──────── Supplied data
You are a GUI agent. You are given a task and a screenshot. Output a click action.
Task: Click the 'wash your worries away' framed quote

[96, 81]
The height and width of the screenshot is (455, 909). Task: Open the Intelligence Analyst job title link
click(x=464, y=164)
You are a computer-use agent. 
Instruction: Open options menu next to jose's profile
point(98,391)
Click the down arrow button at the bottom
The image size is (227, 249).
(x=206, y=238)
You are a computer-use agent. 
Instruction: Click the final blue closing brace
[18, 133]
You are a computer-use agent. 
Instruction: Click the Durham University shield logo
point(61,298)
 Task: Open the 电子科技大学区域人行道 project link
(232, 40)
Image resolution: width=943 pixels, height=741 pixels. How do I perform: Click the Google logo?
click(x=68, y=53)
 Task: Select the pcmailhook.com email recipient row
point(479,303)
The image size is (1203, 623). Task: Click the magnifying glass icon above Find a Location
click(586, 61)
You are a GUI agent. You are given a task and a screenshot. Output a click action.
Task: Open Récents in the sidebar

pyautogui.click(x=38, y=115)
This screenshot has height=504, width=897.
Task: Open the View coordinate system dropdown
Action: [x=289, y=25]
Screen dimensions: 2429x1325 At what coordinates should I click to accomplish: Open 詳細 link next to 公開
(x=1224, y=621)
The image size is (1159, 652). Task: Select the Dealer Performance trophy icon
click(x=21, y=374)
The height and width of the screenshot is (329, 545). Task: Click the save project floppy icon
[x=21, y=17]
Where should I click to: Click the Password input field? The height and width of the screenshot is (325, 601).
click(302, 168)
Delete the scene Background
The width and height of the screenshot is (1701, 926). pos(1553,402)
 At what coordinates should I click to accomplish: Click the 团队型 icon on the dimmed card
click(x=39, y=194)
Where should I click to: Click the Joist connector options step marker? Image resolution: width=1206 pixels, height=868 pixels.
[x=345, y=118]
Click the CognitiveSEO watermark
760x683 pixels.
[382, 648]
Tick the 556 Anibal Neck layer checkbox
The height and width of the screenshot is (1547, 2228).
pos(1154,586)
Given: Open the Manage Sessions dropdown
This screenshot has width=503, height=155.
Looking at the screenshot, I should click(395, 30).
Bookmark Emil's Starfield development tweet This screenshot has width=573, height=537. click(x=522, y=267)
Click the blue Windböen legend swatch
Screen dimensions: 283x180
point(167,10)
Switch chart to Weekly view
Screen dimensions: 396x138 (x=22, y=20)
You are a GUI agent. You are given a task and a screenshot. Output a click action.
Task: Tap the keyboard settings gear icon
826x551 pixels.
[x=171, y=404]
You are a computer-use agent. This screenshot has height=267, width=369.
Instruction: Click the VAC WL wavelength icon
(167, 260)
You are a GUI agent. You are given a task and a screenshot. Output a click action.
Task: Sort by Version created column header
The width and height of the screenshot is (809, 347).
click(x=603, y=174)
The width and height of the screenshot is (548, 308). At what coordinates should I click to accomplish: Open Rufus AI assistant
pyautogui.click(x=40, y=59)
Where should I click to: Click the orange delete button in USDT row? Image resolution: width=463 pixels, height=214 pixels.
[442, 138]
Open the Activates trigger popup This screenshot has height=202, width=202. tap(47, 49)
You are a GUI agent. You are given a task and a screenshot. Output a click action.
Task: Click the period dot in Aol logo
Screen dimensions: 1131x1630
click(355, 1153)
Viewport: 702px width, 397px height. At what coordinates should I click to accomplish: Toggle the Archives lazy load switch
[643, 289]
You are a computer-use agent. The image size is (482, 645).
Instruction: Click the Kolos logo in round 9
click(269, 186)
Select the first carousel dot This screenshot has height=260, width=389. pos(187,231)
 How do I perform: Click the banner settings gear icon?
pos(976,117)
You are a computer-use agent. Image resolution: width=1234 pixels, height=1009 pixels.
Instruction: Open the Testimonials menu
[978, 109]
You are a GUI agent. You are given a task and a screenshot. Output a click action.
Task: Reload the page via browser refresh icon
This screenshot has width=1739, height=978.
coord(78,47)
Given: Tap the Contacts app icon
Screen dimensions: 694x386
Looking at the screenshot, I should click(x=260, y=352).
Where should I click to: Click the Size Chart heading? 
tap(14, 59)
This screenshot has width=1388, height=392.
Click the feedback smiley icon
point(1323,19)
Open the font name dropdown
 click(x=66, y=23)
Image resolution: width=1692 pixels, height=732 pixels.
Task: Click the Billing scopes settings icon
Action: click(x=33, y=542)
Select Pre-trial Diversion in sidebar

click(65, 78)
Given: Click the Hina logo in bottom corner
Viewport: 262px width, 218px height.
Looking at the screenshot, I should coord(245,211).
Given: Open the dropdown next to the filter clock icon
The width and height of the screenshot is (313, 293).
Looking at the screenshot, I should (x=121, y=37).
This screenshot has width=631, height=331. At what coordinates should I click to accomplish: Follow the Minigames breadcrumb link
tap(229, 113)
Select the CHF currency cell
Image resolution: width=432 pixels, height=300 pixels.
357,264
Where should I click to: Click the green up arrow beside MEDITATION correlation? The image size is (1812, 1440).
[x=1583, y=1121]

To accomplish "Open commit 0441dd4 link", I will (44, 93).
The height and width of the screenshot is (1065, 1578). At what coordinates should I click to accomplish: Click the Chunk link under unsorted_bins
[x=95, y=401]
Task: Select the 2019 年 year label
────────────────
● What you should do:
Rewrite the data from its first line up to and including the line with "click(x=464, y=164)", keeping every line and adding 91 to each coordinate in the answers.

● Answer to this task:
You are a GUI agent. You are given a task and a screenshot. Output a click action.
Task: Click the 'wash your worries away' framed quote

[187, 172]
The height and width of the screenshot is (455, 909). Task: Open the Intelligence Analyst job title link
click(x=555, y=255)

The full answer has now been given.